Stored data

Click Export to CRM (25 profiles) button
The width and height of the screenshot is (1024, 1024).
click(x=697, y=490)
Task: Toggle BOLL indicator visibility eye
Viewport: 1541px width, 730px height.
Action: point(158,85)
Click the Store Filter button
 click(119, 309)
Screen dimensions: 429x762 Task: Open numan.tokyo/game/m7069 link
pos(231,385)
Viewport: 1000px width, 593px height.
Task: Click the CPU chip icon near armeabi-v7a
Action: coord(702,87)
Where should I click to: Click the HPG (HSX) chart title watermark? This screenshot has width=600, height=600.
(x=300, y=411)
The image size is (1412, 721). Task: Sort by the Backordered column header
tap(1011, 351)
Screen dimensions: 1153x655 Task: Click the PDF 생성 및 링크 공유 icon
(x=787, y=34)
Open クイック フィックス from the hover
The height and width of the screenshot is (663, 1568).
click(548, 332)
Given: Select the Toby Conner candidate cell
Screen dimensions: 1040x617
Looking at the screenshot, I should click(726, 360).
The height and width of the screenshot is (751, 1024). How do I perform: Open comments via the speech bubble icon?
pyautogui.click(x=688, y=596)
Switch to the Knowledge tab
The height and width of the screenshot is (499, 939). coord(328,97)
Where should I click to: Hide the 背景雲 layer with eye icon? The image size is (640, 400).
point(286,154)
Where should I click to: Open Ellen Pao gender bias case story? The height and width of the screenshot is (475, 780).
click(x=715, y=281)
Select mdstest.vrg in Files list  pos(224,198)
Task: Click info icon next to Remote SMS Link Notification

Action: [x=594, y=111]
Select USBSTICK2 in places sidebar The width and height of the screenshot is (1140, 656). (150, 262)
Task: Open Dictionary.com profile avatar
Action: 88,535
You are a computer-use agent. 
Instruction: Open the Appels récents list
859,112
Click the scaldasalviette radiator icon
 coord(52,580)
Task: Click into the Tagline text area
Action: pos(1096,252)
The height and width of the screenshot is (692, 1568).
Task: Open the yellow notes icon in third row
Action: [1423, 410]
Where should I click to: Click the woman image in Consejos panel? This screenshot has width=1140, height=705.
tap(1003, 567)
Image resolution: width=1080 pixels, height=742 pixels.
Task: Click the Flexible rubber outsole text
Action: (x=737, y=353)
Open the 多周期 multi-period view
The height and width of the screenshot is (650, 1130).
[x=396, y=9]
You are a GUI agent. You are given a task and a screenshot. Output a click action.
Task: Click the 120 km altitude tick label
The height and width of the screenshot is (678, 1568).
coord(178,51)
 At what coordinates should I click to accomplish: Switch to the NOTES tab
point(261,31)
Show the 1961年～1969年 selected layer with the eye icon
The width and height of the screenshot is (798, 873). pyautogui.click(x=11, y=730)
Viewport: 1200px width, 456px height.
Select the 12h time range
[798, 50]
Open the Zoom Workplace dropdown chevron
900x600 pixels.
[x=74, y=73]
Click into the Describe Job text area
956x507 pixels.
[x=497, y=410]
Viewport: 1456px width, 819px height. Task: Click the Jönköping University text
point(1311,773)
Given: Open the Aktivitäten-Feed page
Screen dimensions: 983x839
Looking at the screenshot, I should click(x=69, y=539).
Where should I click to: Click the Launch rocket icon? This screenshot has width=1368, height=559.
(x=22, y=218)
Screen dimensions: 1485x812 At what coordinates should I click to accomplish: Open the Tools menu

→ **Work to complete**
Extract every line above that contains the word "agent".

→ **Answer area**
You are a computer-use agent. 
You are a GUI agent. You are given a task and a screenshot. Output a click action.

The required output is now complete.